• Dataset excerpts

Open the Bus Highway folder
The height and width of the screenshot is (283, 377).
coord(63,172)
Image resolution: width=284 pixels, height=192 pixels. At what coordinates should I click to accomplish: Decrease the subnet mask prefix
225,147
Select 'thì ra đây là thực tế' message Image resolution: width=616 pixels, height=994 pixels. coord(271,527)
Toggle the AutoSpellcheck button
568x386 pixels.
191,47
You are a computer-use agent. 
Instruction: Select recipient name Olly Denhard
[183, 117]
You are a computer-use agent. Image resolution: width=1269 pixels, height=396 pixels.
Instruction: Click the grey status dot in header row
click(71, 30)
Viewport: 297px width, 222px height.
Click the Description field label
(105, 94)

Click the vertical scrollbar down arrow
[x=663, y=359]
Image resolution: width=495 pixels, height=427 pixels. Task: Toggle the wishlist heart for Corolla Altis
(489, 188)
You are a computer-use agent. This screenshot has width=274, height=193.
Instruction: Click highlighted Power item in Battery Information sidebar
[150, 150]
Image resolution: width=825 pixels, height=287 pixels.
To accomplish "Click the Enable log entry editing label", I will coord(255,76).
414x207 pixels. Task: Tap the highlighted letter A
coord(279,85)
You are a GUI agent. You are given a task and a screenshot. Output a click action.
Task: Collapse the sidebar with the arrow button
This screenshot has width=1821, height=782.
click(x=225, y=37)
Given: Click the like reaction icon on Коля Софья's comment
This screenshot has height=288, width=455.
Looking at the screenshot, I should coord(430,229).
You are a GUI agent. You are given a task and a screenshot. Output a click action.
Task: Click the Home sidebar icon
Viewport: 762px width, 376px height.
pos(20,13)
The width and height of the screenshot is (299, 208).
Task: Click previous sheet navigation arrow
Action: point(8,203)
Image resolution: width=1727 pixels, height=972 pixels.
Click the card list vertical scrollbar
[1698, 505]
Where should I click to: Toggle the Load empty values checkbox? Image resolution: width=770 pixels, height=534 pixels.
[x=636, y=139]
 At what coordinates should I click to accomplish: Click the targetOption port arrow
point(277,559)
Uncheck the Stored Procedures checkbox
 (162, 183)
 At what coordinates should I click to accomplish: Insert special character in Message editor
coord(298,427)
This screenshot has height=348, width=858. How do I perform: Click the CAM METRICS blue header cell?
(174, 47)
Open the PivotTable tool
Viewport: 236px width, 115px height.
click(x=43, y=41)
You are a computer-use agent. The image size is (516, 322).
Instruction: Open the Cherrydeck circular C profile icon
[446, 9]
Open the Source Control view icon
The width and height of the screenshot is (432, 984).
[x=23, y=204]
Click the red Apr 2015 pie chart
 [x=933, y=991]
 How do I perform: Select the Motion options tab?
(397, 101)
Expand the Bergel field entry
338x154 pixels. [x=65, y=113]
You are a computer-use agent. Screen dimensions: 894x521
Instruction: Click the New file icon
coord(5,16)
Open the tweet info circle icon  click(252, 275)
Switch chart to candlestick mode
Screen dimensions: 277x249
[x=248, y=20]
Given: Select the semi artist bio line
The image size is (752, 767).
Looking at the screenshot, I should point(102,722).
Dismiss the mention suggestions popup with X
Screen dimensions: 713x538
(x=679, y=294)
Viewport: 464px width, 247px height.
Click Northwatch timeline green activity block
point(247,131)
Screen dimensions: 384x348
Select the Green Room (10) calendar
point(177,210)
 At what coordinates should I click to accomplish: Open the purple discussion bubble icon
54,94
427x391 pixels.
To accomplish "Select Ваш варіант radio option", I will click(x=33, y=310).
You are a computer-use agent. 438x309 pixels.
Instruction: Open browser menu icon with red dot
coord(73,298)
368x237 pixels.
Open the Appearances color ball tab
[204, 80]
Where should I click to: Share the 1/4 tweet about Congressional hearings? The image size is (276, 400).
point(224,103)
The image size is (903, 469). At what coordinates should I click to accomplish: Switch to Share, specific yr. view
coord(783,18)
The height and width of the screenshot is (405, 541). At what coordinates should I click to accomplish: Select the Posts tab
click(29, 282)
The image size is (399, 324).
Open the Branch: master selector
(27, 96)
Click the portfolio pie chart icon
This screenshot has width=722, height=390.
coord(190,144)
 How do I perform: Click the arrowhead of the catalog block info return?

• ABOUT THIS EXERCISE
If a line above holds the string "computer", return it as it stands.

• SOLUTION TO THE EXERCISE
You are a computer-use agent. 
You are a computer-use agent. Image resolution: width=1269 pixels, height=396 pixels.
You are a computer-use agent. This screenshot has width=274, height=193.
You are a computer-use agent. The image size is (516, 322).
You are a computer-use agent. Screen dimensions: 894x521
You are a computer-use agent. 438x309 pixels.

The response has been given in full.